Goal:
Reproduce these lines of the items below verbatim, starting at the line that contains "Delete the first automation using trash icon" and stopping after the line that contains "Looking at the screenshot, I should (x=55, y=271).".

Exercise material:
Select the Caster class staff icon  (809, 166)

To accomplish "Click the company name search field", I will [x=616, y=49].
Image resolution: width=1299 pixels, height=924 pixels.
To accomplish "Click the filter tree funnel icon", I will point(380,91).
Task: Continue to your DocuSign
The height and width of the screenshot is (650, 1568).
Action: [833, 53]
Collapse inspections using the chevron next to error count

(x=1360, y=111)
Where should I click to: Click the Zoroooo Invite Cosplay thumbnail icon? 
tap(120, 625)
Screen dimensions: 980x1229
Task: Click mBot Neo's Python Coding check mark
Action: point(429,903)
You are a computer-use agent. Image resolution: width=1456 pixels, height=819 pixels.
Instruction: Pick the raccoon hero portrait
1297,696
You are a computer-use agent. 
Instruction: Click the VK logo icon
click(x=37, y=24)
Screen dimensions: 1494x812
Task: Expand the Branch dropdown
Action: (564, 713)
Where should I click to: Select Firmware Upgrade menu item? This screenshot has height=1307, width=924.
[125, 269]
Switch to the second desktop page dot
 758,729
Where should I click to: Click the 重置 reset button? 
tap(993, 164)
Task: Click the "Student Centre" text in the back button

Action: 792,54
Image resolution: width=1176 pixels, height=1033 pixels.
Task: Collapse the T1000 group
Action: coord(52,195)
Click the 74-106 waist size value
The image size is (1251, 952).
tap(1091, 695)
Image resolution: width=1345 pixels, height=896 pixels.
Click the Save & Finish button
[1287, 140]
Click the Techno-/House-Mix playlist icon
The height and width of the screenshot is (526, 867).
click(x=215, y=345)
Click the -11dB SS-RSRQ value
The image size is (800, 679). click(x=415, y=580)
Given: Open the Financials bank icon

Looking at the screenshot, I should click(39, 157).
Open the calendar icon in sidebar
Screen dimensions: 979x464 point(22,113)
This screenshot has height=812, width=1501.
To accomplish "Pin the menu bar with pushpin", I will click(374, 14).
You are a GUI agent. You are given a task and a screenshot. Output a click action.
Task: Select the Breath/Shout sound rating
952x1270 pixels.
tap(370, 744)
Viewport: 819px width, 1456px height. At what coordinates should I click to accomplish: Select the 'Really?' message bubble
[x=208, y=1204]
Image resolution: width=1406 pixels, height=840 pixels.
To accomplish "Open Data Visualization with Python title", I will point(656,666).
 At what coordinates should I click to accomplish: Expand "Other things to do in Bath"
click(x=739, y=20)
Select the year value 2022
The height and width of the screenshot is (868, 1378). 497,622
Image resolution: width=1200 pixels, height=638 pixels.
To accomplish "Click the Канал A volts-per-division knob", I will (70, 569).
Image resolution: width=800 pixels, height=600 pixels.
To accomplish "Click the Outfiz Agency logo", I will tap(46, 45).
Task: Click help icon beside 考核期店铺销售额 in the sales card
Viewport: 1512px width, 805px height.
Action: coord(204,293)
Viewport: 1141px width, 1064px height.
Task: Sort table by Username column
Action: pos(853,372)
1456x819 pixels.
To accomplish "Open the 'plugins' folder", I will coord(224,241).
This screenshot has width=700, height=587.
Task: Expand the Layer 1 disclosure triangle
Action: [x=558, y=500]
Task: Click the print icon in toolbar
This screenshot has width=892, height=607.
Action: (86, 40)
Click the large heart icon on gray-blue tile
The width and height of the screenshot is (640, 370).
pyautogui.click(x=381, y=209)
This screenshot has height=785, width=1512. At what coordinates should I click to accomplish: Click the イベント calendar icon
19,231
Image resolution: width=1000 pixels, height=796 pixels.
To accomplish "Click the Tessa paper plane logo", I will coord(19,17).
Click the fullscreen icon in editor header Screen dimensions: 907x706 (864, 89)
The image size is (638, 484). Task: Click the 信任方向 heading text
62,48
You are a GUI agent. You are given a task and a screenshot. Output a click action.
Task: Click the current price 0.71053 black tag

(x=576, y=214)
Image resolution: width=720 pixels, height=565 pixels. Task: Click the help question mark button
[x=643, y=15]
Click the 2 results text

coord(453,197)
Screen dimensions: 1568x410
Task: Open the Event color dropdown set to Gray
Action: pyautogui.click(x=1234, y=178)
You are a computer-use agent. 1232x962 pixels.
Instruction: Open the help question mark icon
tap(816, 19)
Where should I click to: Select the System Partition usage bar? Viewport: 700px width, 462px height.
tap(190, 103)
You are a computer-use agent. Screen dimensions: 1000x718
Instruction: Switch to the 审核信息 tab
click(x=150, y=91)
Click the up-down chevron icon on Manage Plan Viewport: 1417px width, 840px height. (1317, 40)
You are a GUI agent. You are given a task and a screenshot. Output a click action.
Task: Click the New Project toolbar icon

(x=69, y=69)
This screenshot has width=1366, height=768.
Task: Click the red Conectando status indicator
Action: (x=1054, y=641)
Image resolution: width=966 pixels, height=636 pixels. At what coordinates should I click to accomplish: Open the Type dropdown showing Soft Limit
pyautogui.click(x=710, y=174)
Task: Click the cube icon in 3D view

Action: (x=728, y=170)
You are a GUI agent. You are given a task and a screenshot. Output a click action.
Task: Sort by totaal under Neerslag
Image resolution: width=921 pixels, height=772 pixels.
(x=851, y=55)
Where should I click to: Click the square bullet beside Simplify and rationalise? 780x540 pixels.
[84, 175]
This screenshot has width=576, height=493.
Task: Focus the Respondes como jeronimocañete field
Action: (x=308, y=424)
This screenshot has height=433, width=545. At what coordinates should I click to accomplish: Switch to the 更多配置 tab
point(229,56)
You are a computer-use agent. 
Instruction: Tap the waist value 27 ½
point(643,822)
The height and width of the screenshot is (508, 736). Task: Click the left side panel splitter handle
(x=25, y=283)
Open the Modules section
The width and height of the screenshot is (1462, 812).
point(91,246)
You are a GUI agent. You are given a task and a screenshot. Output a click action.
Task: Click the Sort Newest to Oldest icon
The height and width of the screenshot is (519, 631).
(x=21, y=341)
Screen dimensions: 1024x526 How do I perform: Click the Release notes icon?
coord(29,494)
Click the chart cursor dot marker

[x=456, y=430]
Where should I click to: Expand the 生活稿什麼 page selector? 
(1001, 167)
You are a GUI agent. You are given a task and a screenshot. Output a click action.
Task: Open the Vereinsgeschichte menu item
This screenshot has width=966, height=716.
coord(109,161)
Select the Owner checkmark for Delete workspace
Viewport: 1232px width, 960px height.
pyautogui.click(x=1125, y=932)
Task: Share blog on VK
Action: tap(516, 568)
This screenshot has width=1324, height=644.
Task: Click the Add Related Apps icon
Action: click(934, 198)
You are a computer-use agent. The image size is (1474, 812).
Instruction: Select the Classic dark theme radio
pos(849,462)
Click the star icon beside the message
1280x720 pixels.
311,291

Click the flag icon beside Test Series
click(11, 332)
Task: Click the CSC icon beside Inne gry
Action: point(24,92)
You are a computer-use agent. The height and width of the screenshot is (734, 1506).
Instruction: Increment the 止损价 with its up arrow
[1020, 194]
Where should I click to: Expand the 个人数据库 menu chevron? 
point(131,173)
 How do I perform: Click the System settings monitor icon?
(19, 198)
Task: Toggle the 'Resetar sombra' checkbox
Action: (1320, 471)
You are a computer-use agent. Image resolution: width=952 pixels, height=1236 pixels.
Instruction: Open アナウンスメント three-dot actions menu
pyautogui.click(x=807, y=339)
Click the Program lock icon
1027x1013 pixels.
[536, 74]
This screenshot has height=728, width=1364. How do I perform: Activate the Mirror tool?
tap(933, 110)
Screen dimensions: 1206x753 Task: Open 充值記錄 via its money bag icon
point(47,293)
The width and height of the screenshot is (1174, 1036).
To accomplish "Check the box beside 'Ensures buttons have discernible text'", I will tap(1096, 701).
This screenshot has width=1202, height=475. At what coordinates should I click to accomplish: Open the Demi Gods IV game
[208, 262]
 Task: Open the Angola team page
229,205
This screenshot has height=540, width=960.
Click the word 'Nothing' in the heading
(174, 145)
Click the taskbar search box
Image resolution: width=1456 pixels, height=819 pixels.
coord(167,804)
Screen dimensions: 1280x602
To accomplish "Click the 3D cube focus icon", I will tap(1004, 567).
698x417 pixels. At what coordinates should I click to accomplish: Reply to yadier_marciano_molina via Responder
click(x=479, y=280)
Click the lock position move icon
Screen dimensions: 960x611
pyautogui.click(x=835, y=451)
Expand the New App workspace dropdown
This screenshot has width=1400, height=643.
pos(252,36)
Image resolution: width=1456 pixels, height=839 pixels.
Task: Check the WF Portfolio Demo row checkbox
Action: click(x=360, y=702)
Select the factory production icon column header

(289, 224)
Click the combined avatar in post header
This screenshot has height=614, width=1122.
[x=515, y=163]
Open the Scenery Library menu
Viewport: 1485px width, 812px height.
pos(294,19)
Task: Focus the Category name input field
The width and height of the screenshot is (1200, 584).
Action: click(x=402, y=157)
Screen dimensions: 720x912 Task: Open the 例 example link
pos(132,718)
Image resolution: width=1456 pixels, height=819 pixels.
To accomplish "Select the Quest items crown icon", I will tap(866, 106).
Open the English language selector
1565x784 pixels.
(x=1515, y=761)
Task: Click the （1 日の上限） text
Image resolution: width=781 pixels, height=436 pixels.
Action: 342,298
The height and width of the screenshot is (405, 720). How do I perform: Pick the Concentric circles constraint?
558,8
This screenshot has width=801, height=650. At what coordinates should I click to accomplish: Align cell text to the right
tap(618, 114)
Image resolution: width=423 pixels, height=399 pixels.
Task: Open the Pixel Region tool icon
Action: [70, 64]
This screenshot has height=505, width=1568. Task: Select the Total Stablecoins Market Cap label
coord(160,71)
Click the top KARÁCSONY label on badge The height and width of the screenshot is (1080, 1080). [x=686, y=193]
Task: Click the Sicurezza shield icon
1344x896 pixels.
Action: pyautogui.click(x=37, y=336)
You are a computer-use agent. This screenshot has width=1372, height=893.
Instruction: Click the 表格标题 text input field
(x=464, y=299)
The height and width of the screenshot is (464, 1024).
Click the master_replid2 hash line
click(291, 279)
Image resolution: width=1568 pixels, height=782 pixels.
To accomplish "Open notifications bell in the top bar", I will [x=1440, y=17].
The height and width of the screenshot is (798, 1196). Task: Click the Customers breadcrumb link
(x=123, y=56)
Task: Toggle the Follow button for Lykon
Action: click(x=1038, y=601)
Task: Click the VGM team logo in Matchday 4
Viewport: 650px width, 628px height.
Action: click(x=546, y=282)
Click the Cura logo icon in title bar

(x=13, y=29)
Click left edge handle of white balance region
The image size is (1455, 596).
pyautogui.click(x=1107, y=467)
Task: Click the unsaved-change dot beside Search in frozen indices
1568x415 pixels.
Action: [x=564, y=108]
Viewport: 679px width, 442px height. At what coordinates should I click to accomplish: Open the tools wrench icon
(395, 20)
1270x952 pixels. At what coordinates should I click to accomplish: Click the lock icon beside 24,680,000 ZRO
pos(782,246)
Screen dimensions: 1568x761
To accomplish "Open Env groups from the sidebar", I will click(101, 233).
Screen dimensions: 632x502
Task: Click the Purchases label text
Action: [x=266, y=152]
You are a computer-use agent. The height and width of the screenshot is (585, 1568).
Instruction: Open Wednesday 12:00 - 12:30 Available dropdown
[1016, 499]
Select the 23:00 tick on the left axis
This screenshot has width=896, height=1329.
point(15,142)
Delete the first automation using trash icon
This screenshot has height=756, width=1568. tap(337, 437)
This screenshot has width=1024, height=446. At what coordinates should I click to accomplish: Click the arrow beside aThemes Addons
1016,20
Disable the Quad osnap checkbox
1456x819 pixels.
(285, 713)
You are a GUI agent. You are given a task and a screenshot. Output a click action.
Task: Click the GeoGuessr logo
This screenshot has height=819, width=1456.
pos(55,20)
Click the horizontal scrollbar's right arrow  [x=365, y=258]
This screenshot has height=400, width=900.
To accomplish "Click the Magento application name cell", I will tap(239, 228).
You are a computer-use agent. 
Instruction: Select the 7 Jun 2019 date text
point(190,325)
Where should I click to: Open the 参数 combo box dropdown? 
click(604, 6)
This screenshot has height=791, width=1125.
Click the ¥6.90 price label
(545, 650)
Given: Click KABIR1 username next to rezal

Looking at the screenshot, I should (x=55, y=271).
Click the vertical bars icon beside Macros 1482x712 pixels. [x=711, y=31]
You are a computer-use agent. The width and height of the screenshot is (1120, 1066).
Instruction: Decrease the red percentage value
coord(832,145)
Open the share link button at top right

Finished answer:
Delete the first automation using trash icon
This screenshot has height=756, width=1568. tap(337, 437)
This screenshot has width=1024, height=446. At what coordinates should I click to accomplish: Click the arrow beside aThemes Addons
1016,20
Disable the Quad osnap checkbox
1456x819 pixels.
(285, 713)
You are a GUI agent. You are given a task and a screenshot. Output a click action.
Task: Click the GeoGuessr logo
This screenshot has height=819, width=1456.
pos(55,20)
Click the horizontal scrollbar's right arrow  [x=365, y=258]
This screenshot has height=400, width=900.
To accomplish "Click the Magento application name cell", I will tap(239, 228).
You are a computer-use agent. 
Instruction: Select the 7 Jun 2019 date text
point(190,325)
Where should I click to: Open the 参数 combo box dropdown? 
click(604, 6)
This screenshot has height=791, width=1125.
Click the ¥6.90 price label
(545, 650)
Given: Click KABIR1 username next to rezal

Looking at the screenshot, I should (x=55, y=271).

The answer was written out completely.